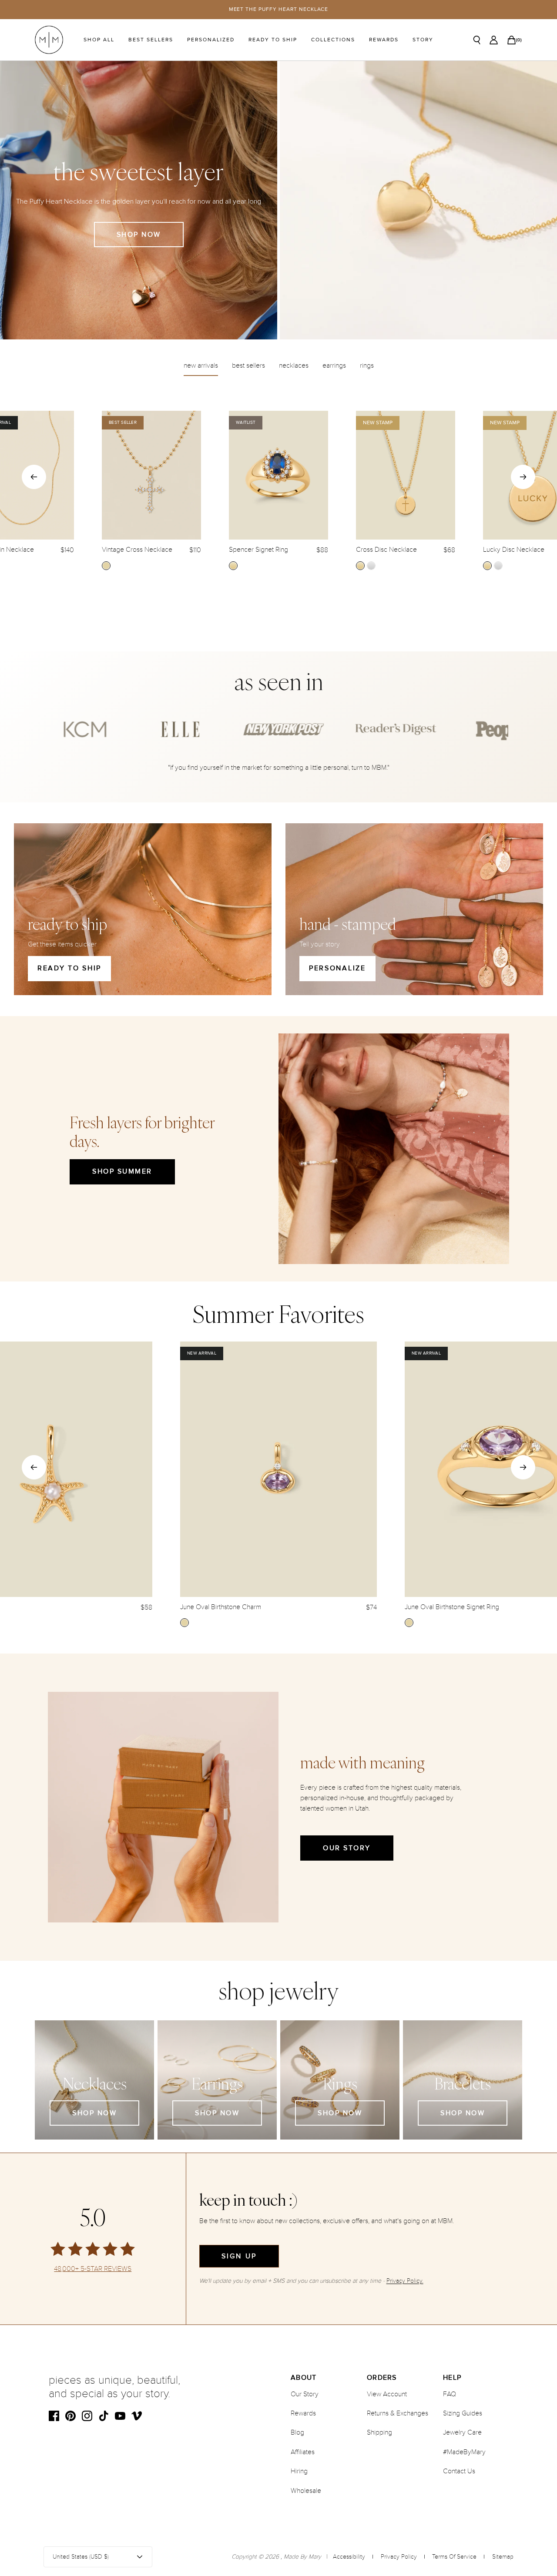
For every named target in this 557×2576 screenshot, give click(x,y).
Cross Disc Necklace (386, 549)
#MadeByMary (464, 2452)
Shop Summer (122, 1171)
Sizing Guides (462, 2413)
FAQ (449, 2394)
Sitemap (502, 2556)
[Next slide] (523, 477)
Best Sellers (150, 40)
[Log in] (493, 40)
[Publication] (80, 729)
□ □ □ □
- [Assignment]: Could you output all the entries above exactly as written, leaving out the pictures?

- [Written reply]:
For every named target in this 557×2576 screenshot, give click(x,y).
Cross Disc Necklace (386, 549)
#MadeByMary (464, 2452)
Shop Summer (122, 1171)
Sizing Guides (462, 2413)
FAQ (449, 2394)
Sitemap (502, 2556)
[Next slide] (523, 477)
Best Sellers (150, 40)
[Log in] (493, 40)
[Publication] (80, 729)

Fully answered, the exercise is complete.